→ **Exercise instructions**
**A.** Answer these from the passage on Nelson Mandela:
(i) Which newspaper ran a front-page story about the South African Communist Party admitting Mandela was a member?
(ii) Who broke the story of Mandela's party membership in 2011?
(iii) On what date did Judge Rumpff rule that the prosecution had failed to prove its case?
**B.** Write the next paragraph of the passage on Nelson Mandela, picking up after its final sentence.

→ **Text provided**
________________________________________

Reading the obituaries last Friday, one was left with impression that Nelson Mandela’s only flaws were fastidiousness and a tendency to flirt with every pretty girl he met. Otherwise, he was exemplary in every respect, and of course a human right activist in the exactly the sense that Western liberals find winsome and cuddly. 'Flawless,' said Archbishop Tutu. 'One of the true giants,' said Blair. Even the Tory Cameron could barely contain himself, describing Mandela as 'the embodiment of grace.' You had to have sharp ears to hear the discordant note struck by Johannesburg’s Business Day, which a ran a front-page story headlined, 'South African Communist Party admits Mandela was a member'.
Better late than never, I suppose. Mandela’s awkward secret has been doing the rounds since 2005, when veteran communist Hilda Bernstein let slip the bagged cat in conversation with Irish-American historian Padraig O’Malley. 'He denies it,' said Mrs. Bernstein, 'but I know for a fact that Nelson Mandela was in the party,' by which she meant South Africa’s ultra-orthodox, Soviet-aligned Communist Party. This made sense to Russian historian Irina Filatova, who took it for granted that the Kremlin would never have financed Mandela’s insurrection unless he was under party discipline. Proof was lacking but Filatova dug it up, only to be beaten to publication by Anglo-Dutch academic Stephen Ellis, who broke the story in 2011. Now Filatova has come forth with a book of her own (The Hidden Thread, co-authored with Apollon Davidson) that features, among other clinchers, a conversation with a senior Soviet apparatchik who says Mandela’s name always appeared on the Kremlin’s lists of the SACP’s top leaders.
In short, the Communist Party’s admission on 6 December simply confirmed what was already known and forced the world’s great newspapers at last to pay attention to one of the biggest lies of the 20
Let’s start this in Pretoria, in the closing days of the epic Treason Trial of l956-1961. Mandela and his fellow accused have spent nearly five years in the dock, dozing and yawning as prosecutors attempt to prove they’ve been plotting violent overthrow of the apartheid government. Presiding Judge Rumpff is a grumpy Afrikaner conservative, servant of a white supremacist state that Mandela is apt to describe as 'facist'. Most observers believe a guilty verdict is a foregone conclusion, but they’re wrong: on March 30, 1961, Rumpff rules that the prosecution has failed to prove its case and that the accused are free to go.
This is a shocking outcome, given the enormous resources the apartheid state has devoted to this trial. Prime Minister Hendrik Verwoerd loves telling foreigners that most blacks support his racial policy, and that only a handful of misguided trouble-makers are against it. Rumpff’s judgement annihilates the argument. It also shows that South Africa is still a land of law. Judges are willing to rule against authoritarian state. The press is relatively free, and even Mandela concedes that police torture is at this stage unheard-of. All told, Judge Rumpff’s verdict seems to show that peaceful change is still possible in South Africa.

________________________________________

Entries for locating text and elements
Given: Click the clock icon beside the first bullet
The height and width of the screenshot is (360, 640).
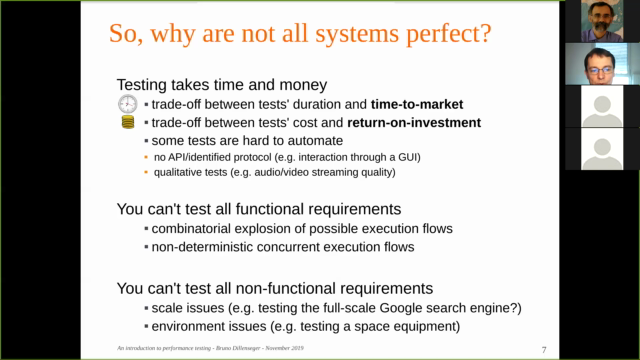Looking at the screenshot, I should click(126, 104).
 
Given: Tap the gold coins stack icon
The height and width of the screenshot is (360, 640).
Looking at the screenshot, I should click(127, 123).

________________________________________

→ **Responses for each task**
**A.**
(i) Johannesburg's Business Day
(ii) Stephen Ellis
(iii) March 30, 1961

**B.**
But not in Nelson Mandela’s estimation. After the acquittal, he returns to his Soweto home. Winnie sees him standing at the gate, chatting to some political cronies. At last, she thinks. At last Nelson has returned to her and her two baby daughters. At last her marriage will achieve a semblance of normality. But then a comrade comes in and asks her to pack a suitcase for her husband, and by the time she goes outside, Nelson has gone – vanished into the underground without even saying goodbye. I could never fathom this strange little story until Stephen Ellis revealed what was really on Mandela’s mind that day.
We’ve always been told that Mandela’s was still hoping for peace at this point, still begging Verwoerd to heed the ANC’s plea for a national convention. Now it seems that the decision to go to war had already been taken – not by the ANC, but by its saturnine ally, the Communist Party, which endorsed military action at a secret meeting six months earlier, shortly after the Sharpeville massacre. The proposed turn to violence was strongly opposed by Chief Albert Luthuli, president of the ANC and a leading candidate for that year’s Nobel Peace Prize.
It was at more or less this moment, says Ellis, that Mandela was secretly recruited into the Communist Party and then co-opted onto its innermost central committee. One of his allotted tasks, says Ellis, was to 'bounce' Luthuli into following the lead the Communists had taken.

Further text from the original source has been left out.